----- Records -----

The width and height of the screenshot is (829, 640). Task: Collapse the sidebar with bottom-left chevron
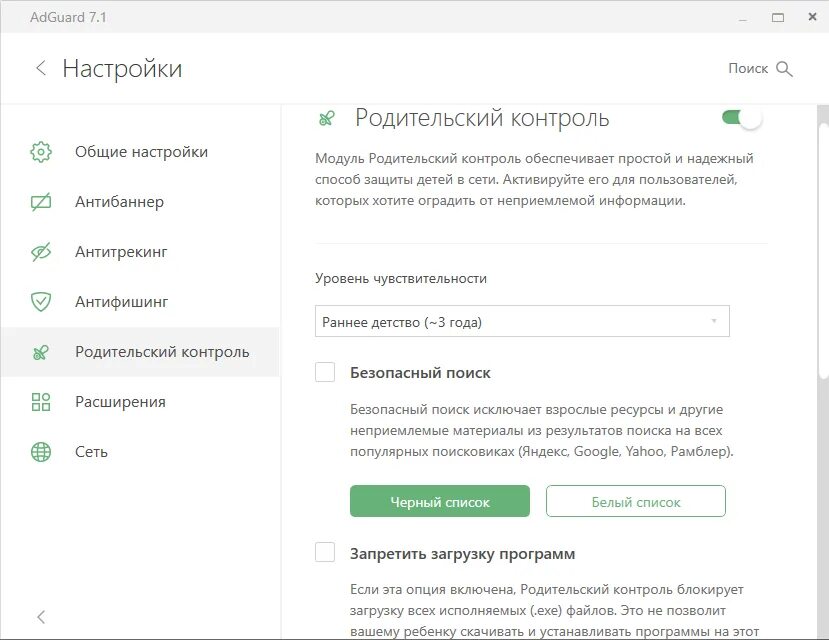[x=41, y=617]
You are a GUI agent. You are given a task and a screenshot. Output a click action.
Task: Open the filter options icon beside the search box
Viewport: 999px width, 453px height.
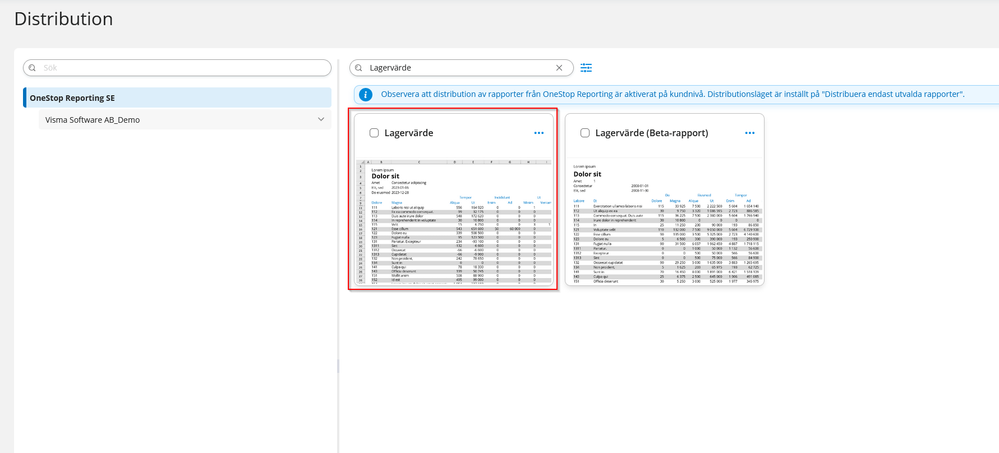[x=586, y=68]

-----

Short exercise -> Copy word for word every line of the rows, from the line containing "You are a GUI" through the last line of the rows, both included. Leave the pictures out of your copy.

Exercise solution ->
You are a GUI agent. You are given a task and a screenshot. Output a click action.
Task: Open the filter options icon beside the search box
Viewport: 999px width, 453px height.
[x=586, y=68]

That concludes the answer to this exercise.